| Source material |
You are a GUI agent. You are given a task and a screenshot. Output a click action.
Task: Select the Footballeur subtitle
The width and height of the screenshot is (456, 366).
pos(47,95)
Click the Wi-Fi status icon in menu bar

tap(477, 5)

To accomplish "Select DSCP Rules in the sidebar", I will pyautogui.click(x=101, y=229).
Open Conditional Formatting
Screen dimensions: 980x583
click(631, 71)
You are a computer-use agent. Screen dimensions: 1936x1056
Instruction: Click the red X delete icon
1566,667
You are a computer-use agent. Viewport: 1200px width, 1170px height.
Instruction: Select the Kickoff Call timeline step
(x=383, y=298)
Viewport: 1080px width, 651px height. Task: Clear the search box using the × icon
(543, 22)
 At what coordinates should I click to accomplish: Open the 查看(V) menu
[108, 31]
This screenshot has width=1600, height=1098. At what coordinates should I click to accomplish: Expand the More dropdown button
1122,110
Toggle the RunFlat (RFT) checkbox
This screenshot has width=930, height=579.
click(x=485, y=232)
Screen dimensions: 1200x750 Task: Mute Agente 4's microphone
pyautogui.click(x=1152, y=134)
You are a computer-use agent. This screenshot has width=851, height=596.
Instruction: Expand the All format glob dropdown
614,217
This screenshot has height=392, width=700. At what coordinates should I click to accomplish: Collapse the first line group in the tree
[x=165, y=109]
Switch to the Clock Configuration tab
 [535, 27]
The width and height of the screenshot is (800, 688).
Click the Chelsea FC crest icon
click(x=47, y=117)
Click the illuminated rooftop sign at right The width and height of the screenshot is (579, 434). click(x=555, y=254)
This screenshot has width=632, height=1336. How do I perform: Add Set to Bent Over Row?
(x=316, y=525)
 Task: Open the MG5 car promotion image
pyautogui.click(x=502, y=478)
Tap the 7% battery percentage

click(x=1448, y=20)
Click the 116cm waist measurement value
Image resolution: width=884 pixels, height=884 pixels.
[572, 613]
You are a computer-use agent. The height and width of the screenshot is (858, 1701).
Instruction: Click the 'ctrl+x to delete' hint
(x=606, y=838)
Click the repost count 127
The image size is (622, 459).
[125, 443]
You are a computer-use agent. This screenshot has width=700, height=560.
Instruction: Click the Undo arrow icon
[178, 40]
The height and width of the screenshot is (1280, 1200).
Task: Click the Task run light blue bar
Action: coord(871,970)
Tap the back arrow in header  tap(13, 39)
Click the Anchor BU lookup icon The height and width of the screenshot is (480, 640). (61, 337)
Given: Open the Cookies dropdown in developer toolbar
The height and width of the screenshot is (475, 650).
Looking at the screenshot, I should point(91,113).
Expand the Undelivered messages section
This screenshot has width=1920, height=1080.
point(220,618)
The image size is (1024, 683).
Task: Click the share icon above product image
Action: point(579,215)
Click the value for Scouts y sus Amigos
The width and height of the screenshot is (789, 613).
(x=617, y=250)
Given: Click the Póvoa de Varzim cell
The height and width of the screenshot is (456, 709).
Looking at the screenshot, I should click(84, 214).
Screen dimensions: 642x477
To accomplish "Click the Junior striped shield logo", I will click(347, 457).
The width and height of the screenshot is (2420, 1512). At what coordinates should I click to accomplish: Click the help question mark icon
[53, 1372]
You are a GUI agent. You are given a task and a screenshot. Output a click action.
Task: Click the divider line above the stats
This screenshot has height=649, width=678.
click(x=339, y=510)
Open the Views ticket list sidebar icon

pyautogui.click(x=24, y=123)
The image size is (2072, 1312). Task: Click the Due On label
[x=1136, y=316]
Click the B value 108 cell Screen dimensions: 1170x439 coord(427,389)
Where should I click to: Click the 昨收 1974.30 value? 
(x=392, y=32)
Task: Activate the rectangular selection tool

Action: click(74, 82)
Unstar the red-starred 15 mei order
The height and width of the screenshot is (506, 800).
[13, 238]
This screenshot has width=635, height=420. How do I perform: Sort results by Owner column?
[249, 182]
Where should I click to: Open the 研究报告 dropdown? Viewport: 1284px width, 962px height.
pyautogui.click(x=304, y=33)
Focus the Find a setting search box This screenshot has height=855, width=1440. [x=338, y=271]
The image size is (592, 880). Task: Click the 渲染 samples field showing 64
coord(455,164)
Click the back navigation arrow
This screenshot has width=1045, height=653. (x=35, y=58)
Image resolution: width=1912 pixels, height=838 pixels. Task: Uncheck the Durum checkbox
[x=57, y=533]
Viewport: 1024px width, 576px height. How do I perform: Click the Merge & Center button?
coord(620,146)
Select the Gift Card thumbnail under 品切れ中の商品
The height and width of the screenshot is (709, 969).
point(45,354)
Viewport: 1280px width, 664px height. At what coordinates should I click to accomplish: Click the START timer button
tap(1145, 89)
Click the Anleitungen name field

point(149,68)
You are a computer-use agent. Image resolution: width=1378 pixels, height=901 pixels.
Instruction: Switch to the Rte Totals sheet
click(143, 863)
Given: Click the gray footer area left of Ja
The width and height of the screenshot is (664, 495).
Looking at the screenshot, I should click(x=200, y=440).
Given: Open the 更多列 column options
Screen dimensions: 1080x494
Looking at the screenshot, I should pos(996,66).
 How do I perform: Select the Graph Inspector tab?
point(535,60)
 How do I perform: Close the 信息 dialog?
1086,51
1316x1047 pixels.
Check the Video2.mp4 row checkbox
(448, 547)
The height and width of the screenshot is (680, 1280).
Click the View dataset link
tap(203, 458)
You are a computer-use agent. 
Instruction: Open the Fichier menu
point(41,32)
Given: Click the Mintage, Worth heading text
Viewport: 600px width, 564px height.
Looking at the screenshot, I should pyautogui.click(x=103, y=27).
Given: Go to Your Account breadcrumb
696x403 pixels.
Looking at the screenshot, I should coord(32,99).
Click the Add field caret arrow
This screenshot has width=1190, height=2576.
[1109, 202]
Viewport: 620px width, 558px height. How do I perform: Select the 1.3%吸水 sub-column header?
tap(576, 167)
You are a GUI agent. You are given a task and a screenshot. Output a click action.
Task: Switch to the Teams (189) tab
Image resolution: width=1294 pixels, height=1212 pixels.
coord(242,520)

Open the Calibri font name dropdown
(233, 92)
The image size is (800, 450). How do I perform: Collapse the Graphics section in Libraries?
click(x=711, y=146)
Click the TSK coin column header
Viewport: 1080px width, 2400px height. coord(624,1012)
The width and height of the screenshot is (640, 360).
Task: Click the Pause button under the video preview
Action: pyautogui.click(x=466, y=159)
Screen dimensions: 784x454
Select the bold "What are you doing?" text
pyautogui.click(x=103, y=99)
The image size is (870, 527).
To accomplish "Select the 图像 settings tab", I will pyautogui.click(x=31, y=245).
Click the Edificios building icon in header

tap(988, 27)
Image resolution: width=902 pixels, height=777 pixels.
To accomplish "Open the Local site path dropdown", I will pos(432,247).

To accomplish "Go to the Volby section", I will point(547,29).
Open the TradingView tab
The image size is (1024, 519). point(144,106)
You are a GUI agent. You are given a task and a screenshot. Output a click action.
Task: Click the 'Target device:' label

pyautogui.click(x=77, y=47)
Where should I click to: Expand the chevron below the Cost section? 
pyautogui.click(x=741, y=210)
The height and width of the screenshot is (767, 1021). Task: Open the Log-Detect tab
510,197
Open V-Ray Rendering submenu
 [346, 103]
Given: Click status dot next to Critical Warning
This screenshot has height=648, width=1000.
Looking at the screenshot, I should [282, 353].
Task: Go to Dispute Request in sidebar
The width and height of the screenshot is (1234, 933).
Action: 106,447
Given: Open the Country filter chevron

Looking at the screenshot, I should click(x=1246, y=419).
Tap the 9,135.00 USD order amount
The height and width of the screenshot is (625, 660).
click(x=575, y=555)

| Problem to solve |
Copy the entire listing above, line for line, exactly.

| Task answer |
You are a GUI agent. You are given a task and a screenshot. Output a click action.
Task: Select the Footballeur subtitle
The width and height of the screenshot is (456, 366).
pos(47,95)
Click the Wi-Fi status icon in menu bar

tap(477, 5)

To accomplish "Select DSCP Rules in the sidebar", I will pyautogui.click(x=101, y=229).
Open Conditional Formatting
Screen dimensions: 980x583
click(631, 71)
You are a computer-use agent. Screen dimensions: 1936x1056
Instruction: Click the red X delete icon
1566,667
You are a computer-use agent. Viewport: 1200px width, 1170px height.
Instruction: Select the Kickoff Call timeline step
(x=383, y=298)
Viewport: 1080px width, 651px height. Task: Clear the search box using the × icon
(543, 22)
 At what coordinates should I click to accomplish: Open the 查看(V) menu
[108, 31]
This screenshot has width=1600, height=1098. At what coordinates should I click to accomplish: Expand the More dropdown button
1122,110
Toggle the RunFlat (RFT) checkbox
This screenshot has width=930, height=579.
click(x=485, y=232)
Screen dimensions: 1200x750 Task: Mute Agente 4's microphone
pyautogui.click(x=1152, y=134)
You are a computer-use agent. This screenshot has width=851, height=596.
Instruction: Expand the All format glob dropdown
614,217
This screenshot has height=392, width=700. At what coordinates should I click to accomplish: Collapse the first line group in the tree
[x=165, y=109]
Switch to the Clock Configuration tab
 [535, 27]
The width and height of the screenshot is (800, 688).
Click the Chelsea FC crest icon
click(x=47, y=117)
Click the illuminated rooftop sign at right The width and height of the screenshot is (579, 434). click(x=555, y=254)
This screenshot has width=632, height=1336. How do I perform: Add Set to Bent Over Row?
(x=316, y=525)
 Task: Open the MG5 car promotion image
pyautogui.click(x=502, y=478)
Tap the 7% battery percentage

click(x=1448, y=20)
Click the 116cm waist measurement value
Image resolution: width=884 pixels, height=884 pixels.
[572, 613]
You are a computer-use agent. The height and width of the screenshot is (858, 1701).
Instruction: Click the 'ctrl+x to delete' hint
(x=606, y=838)
Click the repost count 127
The image size is (622, 459).
[125, 443]
You are a computer-use agent. This screenshot has width=700, height=560.
Instruction: Click the Undo arrow icon
[178, 40]
The height and width of the screenshot is (1280, 1200).
Task: Click the Task run light blue bar
Action: coord(871,970)
Tap the back arrow in header  tap(13, 39)
Click the Anchor BU lookup icon The height and width of the screenshot is (480, 640). (61, 337)
Given: Open the Cookies dropdown in developer toolbar
The height and width of the screenshot is (475, 650).
Looking at the screenshot, I should point(91,113).
Expand the Undelivered messages section
This screenshot has width=1920, height=1080.
point(220,618)
The image size is (1024, 683).
Task: Click the share icon above product image
Action: point(579,215)
Click the value for Scouts y sus Amigos
The width and height of the screenshot is (789, 613).
(x=617, y=250)
Given: Click the Póvoa de Varzim cell
The height and width of the screenshot is (456, 709).
Looking at the screenshot, I should click(84, 214).
Screen dimensions: 642x477
To accomplish "Click the Junior striped shield logo", I will click(347, 457).
The width and height of the screenshot is (2420, 1512). At what coordinates should I click to accomplish: Click the help question mark icon
[53, 1372]
You are a GUI agent. You are given a task and a screenshot. Output a click action.
Task: Click the divider line above the stats
This screenshot has height=649, width=678.
click(x=339, y=510)
Open the Views ticket list sidebar icon

pyautogui.click(x=24, y=123)
The image size is (2072, 1312). Task: Click the Due On label
[x=1136, y=316]
Click the B value 108 cell Screen dimensions: 1170x439 coord(427,389)
Where should I click to: Click the 昨收 1974.30 value? 
(x=392, y=32)
Task: Activate the rectangular selection tool

Action: click(74, 82)
Unstar the red-starred 15 mei order
The height and width of the screenshot is (506, 800).
[13, 238]
This screenshot has width=635, height=420. How do I perform: Sort results by Owner column?
[249, 182]
Where should I click to: Open the 研究报告 dropdown? Viewport: 1284px width, 962px height.
pyautogui.click(x=304, y=33)
Focus the Find a setting search box This screenshot has height=855, width=1440. [x=338, y=271]
The image size is (592, 880). Task: Click the 渲染 samples field showing 64
coord(455,164)
Click the back navigation arrow
This screenshot has width=1045, height=653. (x=35, y=58)
Image resolution: width=1912 pixels, height=838 pixels. Task: Uncheck the Durum checkbox
[x=57, y=533]
Viewport: 1024px width, 576px height. How do I perform: Click the Merge & Center button?
coord(620,146)
Select the Gift Card thumbnail under 品切れ中の商品
The height and width of the screenshot is (709, 969).
point(45,354)
Viewport: 1280px width, 664px height. At what coordinates should I click to accomplish: Click the START timer button
tap(1145, 89)
Click the Anleitungen name field

point(149,68)
You are a computer-use agent. Image resolution: width=1378 pixels, height=901 pixels.
Instruction: Switch to the Rte Totals sheet
click(143, 863)
Given: Click the gray footer area left of Ja
The width and height of the screenshot is (664, 495).
Looking at the screenshot, I should click(x=200, y=440).
Given: Open the 更多列 column options
Screen dimensions: 1080x494
Looking at the screenshot, I should pos(996,66).
 How do I perform: Select the Graph Inspector tab?
point(535,60)
 How do I perform: Close the 信息 dialog?
1086,51
1316x1047 pixels.
Check the Video2.mp4 row checkbox
(448, 547)
The height and width of the screenshot is (680, 1280).
Click the View dataset link
tap(203, 458)
You are a computer-use agent. 
Instruction: Open the Fichier menu
point(41,32)
Given: Click the Mintage, Worth heading text
Viewport: 600px width, 564px height.
Looking at the screenshot, I should pyautogui.click(x=103, y=27).
Given: Go to Your Account breadcrumb
696x403 pixels.
Looking at the screenshot, I should coord(32,99).
Click the Add field caret arrow
This screenshot has width=1190, height=2576.
[1109, 202]
Viewport: 620px width, 558px height. How do I perform: Select the 1.3%吸水 sub-column header?
tap(576, 167)
You are a GUI agent. You are given a task and a screenshot. Output a click action.
Task: Switch to the Teams (189) tab
Image resolution: width=1294 pixels, height=1212 pixels.
coord(242,520)

Open the Calibri font name dropdown
(233, 92)
The image size is (800, 450). How do I perform: Collapse the Graphics section in Libraries?
click(x=711, y=146)
Click the TSK coin column header
Viewport: 1080px width, 2400px height. coord(624,1012)
The width and height of the screenshot is (640, 360).
Task: Click the Pause button under the video preview
Action: pyautogui.click(x=466, y=159)
Screen dimensions: 784x454
Select the bold "What are you doing?" text
pyautogui.click(x=103, y=99)
The image size is (870, 527).
To accomplish "Select the 图像 settings tab", I will pyautogui.click(x=31, y=245).
Click the Edificios building icon in header

tap(988, 27)
Image resolution: width=902 pixels, height=777 pixels.
To accomplish "Open the Local site path dropdown", I will pos(432,247).

To accomplish "Go to the Volby section", I will point(547,29).
Open the TradingView tab
The image size is (1024, 519). point(144,106)
You are a GUI agent. You are given a task and a screenshot. Output a click action.
Task: Click the 'Target device:' label

pyautogui.click(x=77, y=47)
Where should I click to: Expand the chevron below the Cost section? 
pyautogui.click(x=741, y=210)
The height and width of the screenshot is (767, 1021). Task: Open the Log-Detect tab
510,197
Open V-Ray Rendering submenu
 [346, 103]
Given: Click status dot next to Critical Warning
This screenshot has height=648, width=1000.
Looking at the screenshot, I should [282, 353].
Task: Go to Dispute Request in sidebar
The width and height of the screenshot is (1234, 933).
Action: 106,447
Given: Open the Country filter chevron

Looking at the screenshot, I should click(x=1246, y=419).
Tap the 9,135.00 USD order amount
The height and width of the screenshot is (625, 660).
click(x=575, y=555)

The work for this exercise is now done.